6 Crippling Cash-Flow Mistakes and How to Avoid Them

The world of business operates on a very simple basis – companies make money, collect money, and then redistribute that money to allow for future operations. If this cash-flow is inefficient or disrupted, the business might have a hard time succeeding. As a matter of fact, a recent study says that as much as 82% of all business failures are, in fact, due to poor cash management.

Let us take a look then at some of the worst mistakes you can make while handling your company’s financial resources and what you can do to avoid them.

Excessive spending during the company’s infancy

People like to say that “in order to make money, you need to spend money” and for the most part, they are right. What most businesses fail to make a distinction between, especially during their infancy, are necessary, strategic investments and excessive spending that produces little to no results. Fortunately, this problem is easy to remedy. The companies need to take better care of their finances and allocate most of the resources into the areas that benefit the organization in measurable ways.

Difficulties collecting invoices

Being passive about past-due receivables is probably one of the worst cash-flow killers. To make things even worse, small businesses are perfectly aware of this problem but simply lack the infrastructure to enforce the efficient penalty and collection policies. One of the ways to address this issue is to use selective invoice finance services in which a third-party company will pay you up to 95% of one or more invoices up-front and provide you with a working capital you need to continue operations until you are able to collect the invoices.

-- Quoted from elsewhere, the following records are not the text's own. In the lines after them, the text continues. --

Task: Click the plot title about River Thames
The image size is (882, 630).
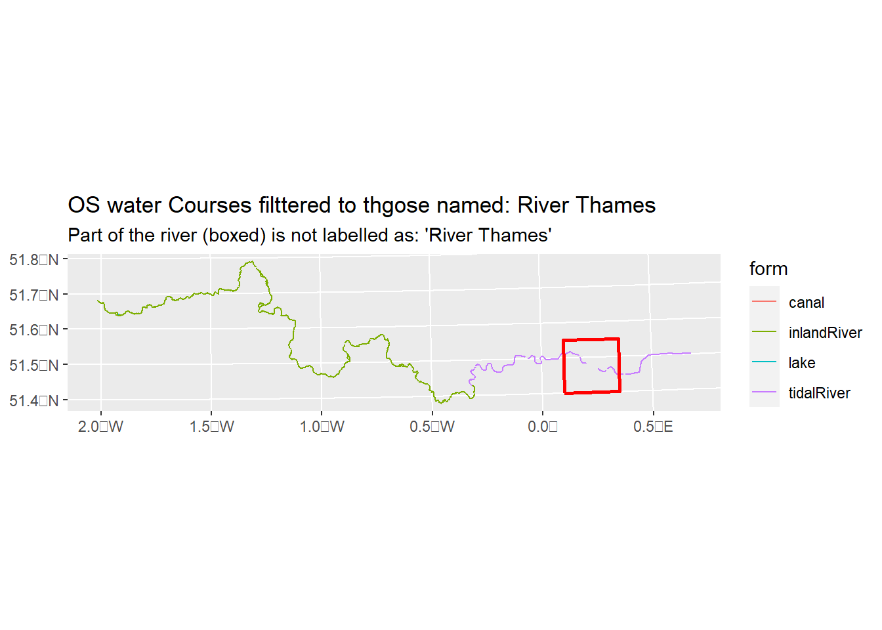Action: coord(362,205)
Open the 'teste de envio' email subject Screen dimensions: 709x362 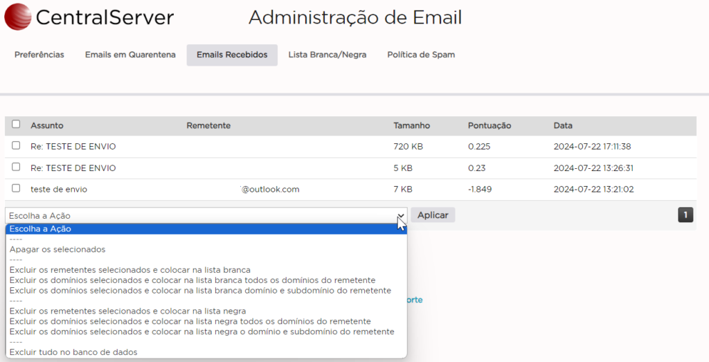click(x=59, y=189)
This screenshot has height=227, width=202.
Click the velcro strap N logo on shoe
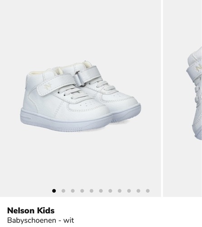[x=48, y=86]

Overly enthusiastic forecasting

Starting a business requires an incredible amount of optimism. However, if you want your business to demonstrate staying power, this optimism has to be based in reality. There are too many examples of companies that misunderstood the buzz for real interested and botched sales forecasting only to see the returns that were not nearly sufficient to cover operational costs. Cut this problem in the root by doing a comprehensive market analysis that will give you a realistic picture of the revenue you can expect.

Not utilizing the latest technology

The fact you are able to perform some activity doesn’t necessarily mean that is the best way to perform the said activity. In terms of cash-flow efficiency, this situation would translate to relying on obsolete and inefficient techniques to do cash-flow related activities like accounting and sending invoices. This problem can be solved in two ways – you can either invest more money into more efficient tools or outsource these tasks to companies with a better-developed infrastructure.

Not keeping the track of your finances

Financial awareness is one of the main prerequisites for a successful business. Without it, your cash-flow will suffer, no matter how well you are currently doing or how fail-proof your business model looks on the outside. Because of that, you should put some effort into improving your financial habits and asserting better control over the cash-flow including revenue and daily spending. You would be surprised by just how many resources you are losing on a daily basis on the things seemingly menial.

Not having backup funds

Finally, it should be mentioned that no matter how close control you keep over the finances, your company is heavily reliant on the number of factors that are completely out of your control. If you are relying exclusively on cash-flow to propel your business forward, any kind of hiccup or slowdown can do crippling damage to your organization. Because of that, you should make sure that you always keep an account balance that can cover at least two months of average operating costs.

These six examples are far from the complete list of all the cash-flow mistakes your company can make. The complete list would be extensive to the point of being impossible to compile. But, they are the most poisonous practices that will do the most damage to your organization if left unchecked. Don’t allow yourself such a costly mistake and do your best to put your company on solid foundations.